PROBLEM DESCRIPTION:
Find every line below that contains the word "Removal" with matching capitalization, and copy each of those lines.

** Begin EXCERPTED RECORDS **

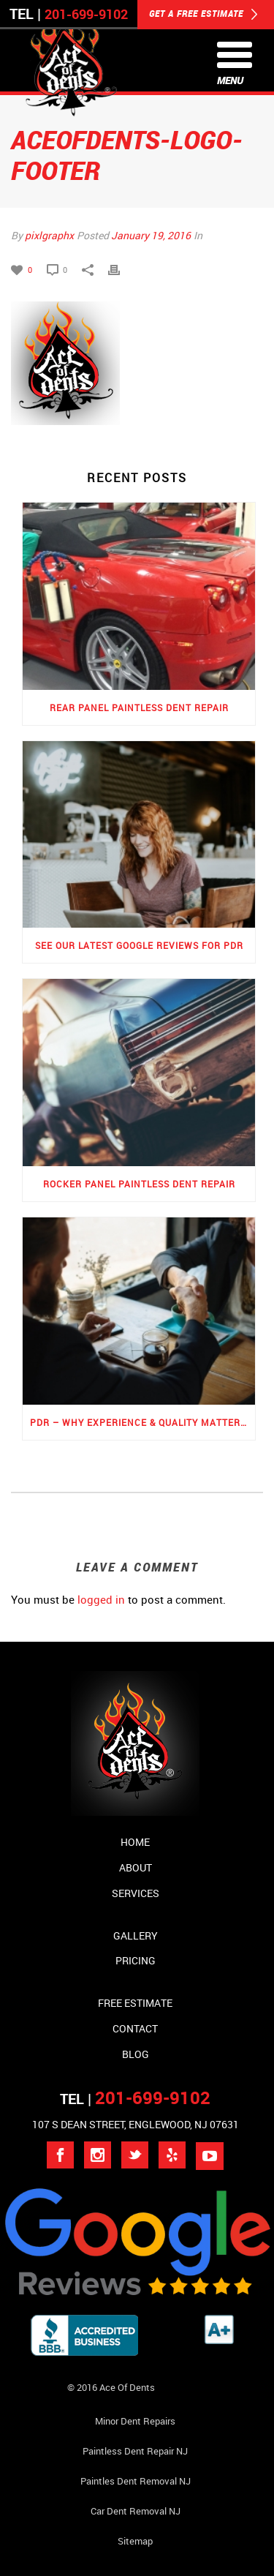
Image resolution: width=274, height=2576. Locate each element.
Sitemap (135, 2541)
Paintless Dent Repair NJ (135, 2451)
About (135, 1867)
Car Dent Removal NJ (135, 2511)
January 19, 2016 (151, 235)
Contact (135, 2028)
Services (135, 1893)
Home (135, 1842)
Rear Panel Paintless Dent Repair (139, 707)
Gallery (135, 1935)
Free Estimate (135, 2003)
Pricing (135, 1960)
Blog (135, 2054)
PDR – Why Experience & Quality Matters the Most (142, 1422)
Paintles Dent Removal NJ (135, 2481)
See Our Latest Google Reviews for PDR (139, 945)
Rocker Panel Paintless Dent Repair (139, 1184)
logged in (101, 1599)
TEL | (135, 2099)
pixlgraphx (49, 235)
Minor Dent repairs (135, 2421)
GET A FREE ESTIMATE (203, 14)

** End EXCERPTED RECORDS **

WRITTEN RESPONSE:
Car Dent Removal NJ (135, 2511)
Paintles Dent Removal NJ (135, 2481)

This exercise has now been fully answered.